Russian rowing federation to investigate meldonium positives

The Russian rowing federation (FGSR) has requested the opening of the B samples of two rowers, after they were excluded from the Russian Olympic team after returning adverse analytical findings (AAFs – or ‘positive tests’) for meldonium at a 17 June training camp in Greece. Stanislav Pozdnyakov (Станислав Поздняков), President of the Russian Olympic Committee (ROC), told State news agency TASS that Nikita Morgachev (Никиты Моргачева) and Pavel Sorin (Павла Сорина) had been excluded from the team as a result of the AAFs. Morgachev and Sorin have been replaced by Nikita Eskin (Никита Еськин) and Alexander Matveev (Александр Матвеев).

“Morgachev has been involved with rowing for more than a quarter of a century, for him this is the fifth Olympiad”, Alexey Svirin (Алексей Свирин), President of the Russian rowing federation (FGSR) told RIA Novosti. “It is difficult to find a more sensible and responsible person […] Nikita has the standard of attitude to his work and the rules that must be observed in sport. After they won the Olympic license, Nikita had a clean test, and 20 days later a test turned out to be positive. We will investigate this story as deeply as possible and understand where it (meldonium) came from.”
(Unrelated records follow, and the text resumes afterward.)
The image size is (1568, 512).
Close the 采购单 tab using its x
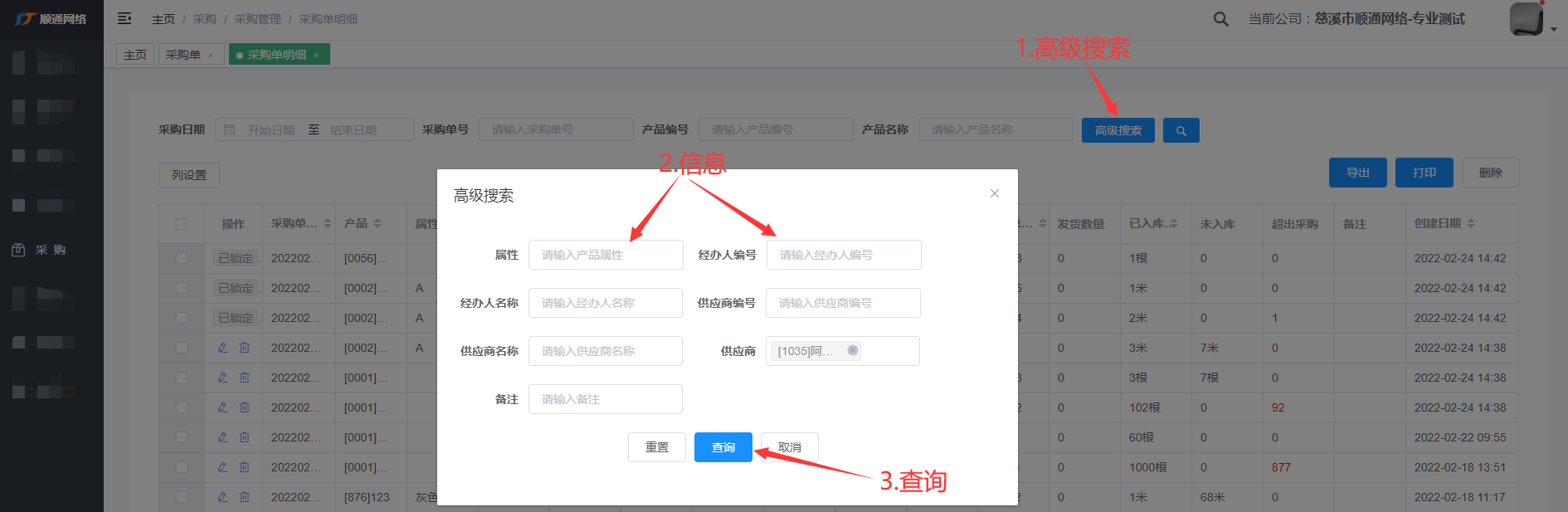pos(211,56)
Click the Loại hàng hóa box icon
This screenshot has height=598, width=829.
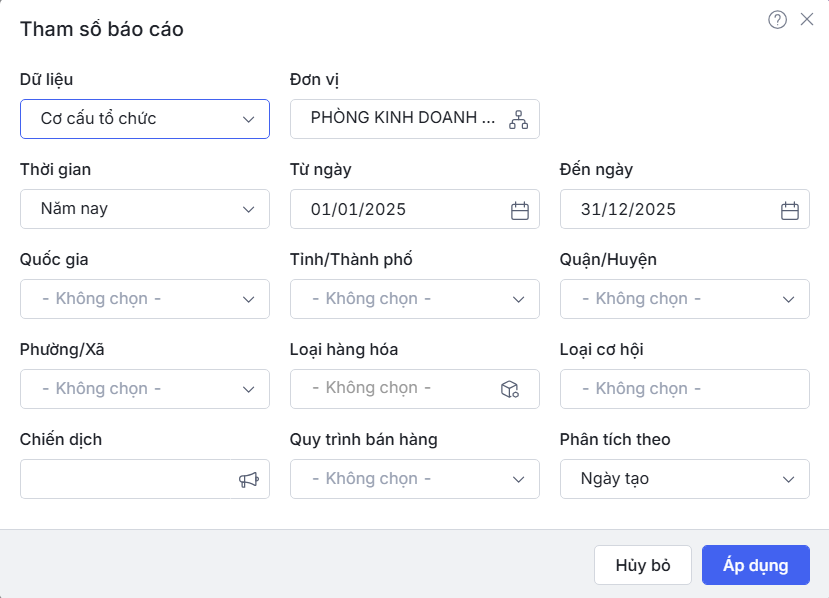(509, 389)
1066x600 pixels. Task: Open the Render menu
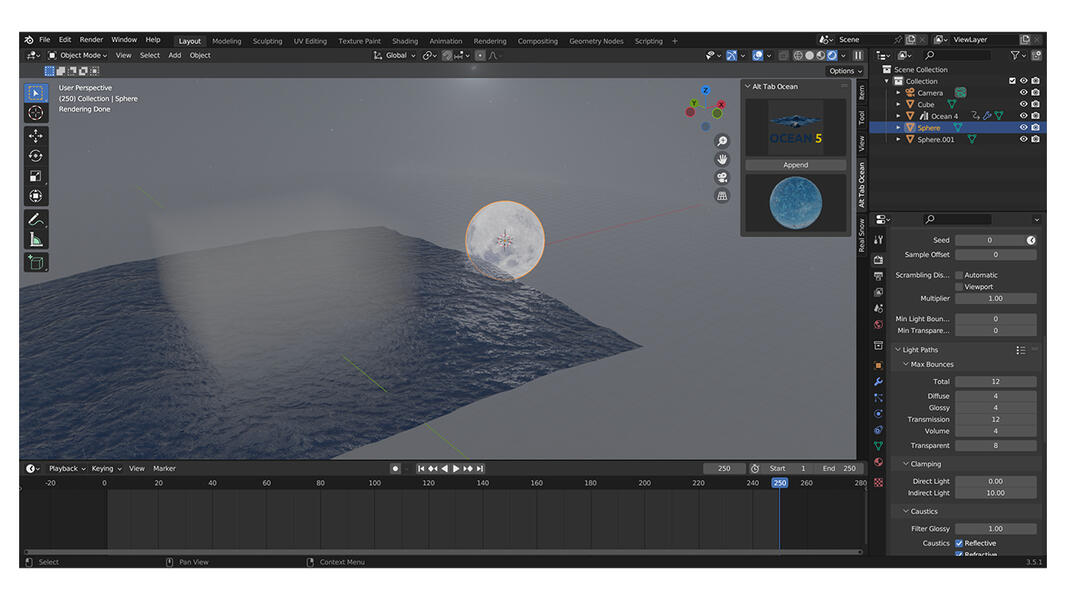(91, 40)
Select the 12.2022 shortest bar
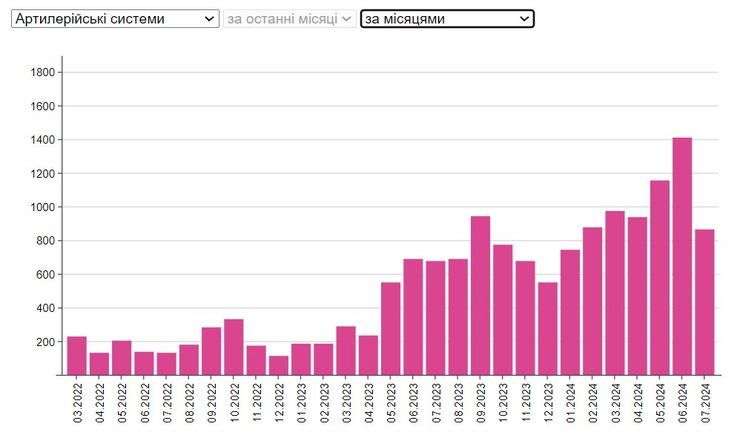Viewport: 740px width, 437px height. coord(279,366)
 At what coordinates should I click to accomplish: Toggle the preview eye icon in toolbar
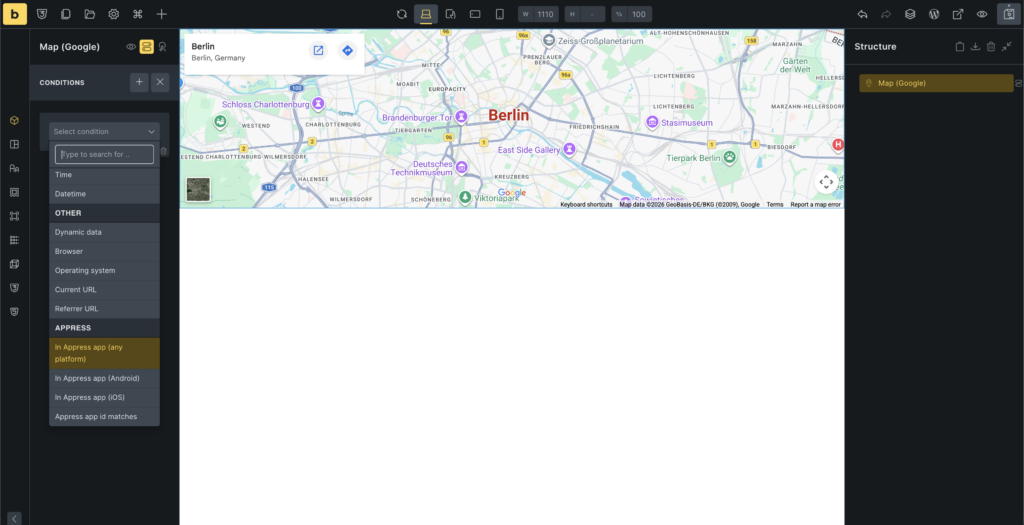pos(982,14)
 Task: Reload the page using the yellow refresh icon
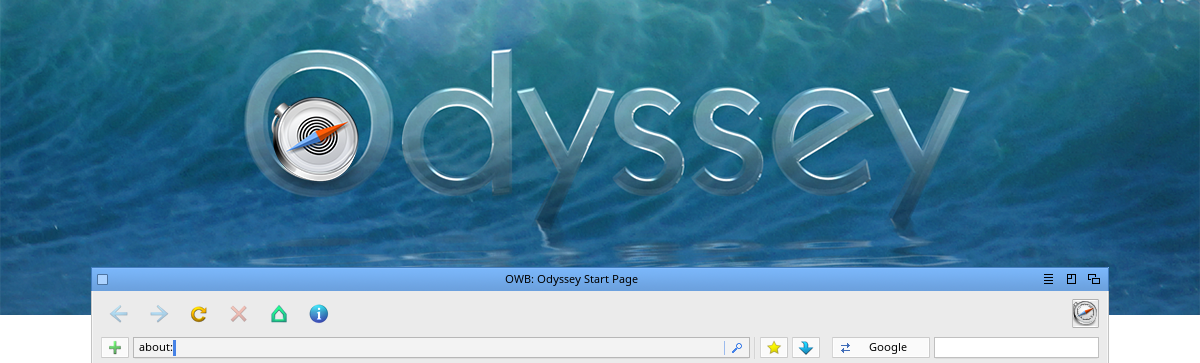[x=199, y=314]
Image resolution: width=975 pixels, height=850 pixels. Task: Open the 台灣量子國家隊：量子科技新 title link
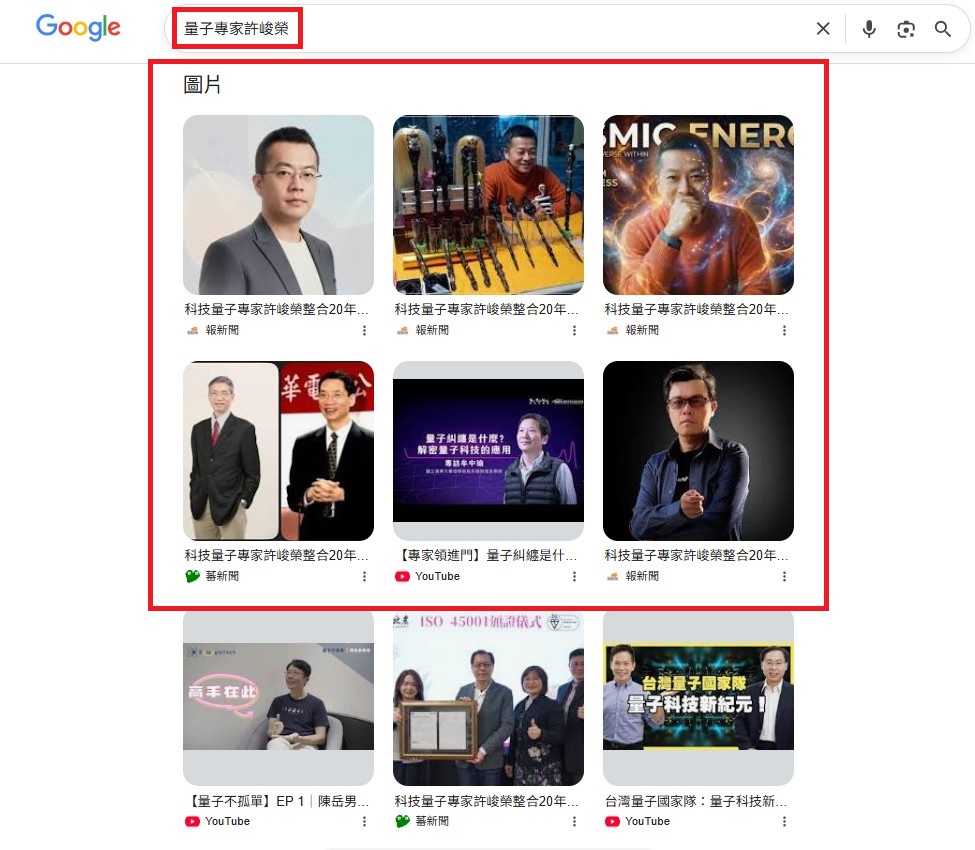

In 2018, the Russian Anti-Doping Agency (RUSADA) dropped doping charges levelled at seven youth hockey players following AAFs for meldonium. It found that they had been deliberately given supplements containing meldonium by a third party. 

In 2016, the addition of the drug to the World Anti-Doping Agency’s (WADA) Prohibited List caused widespread chaos in Russia and Eastern Europe, ahead of the Rio 2016 Olympics. The anti-ischemic was added to the List following questionable research commissioned by the US-funded Partnership for Clean Competition (PCC), shortly before it signed a partnership with WADA. 

‘Mildronate’ turned up no results using the Prohibited List search engine (now discontinued)…

Meldonium’s addition to the List was not publicised in Russian, and searches for mildronate, the major brand of meldonium available over the counter in Russia, returned no results on WADA’s own system. Meldonium featured on Russia’s 2012 List of essential medications as provided to the World Health Organisation (WHO).

In March 2016, Maria Sharapova became the most famous of many Russian athletes to test positive for meldonium. She had been taking the drug for ten years after being prescribed it in 2006, and her advisers claimed that they didn’t know it had been prohibited. She was sanctioned with a 15 month ban, expiring 26 April 2017.